→ **Task requirements**
Line by line, transcribe the data shown below.

# # # # #

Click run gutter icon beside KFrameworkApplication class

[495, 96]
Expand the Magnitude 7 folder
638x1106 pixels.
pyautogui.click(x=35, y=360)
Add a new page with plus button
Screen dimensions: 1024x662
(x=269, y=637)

# # # # #

→ **Task result**
Click run gutter icon beside KFrameworkApplication class

[495, 96]
Expand the Magnitude 7 folder
638x1106 pixels.
pyautogui.click(x=35, y=360)
Add a new page with plus button
Screen dimensions: 1024x662
(x=269, y=637)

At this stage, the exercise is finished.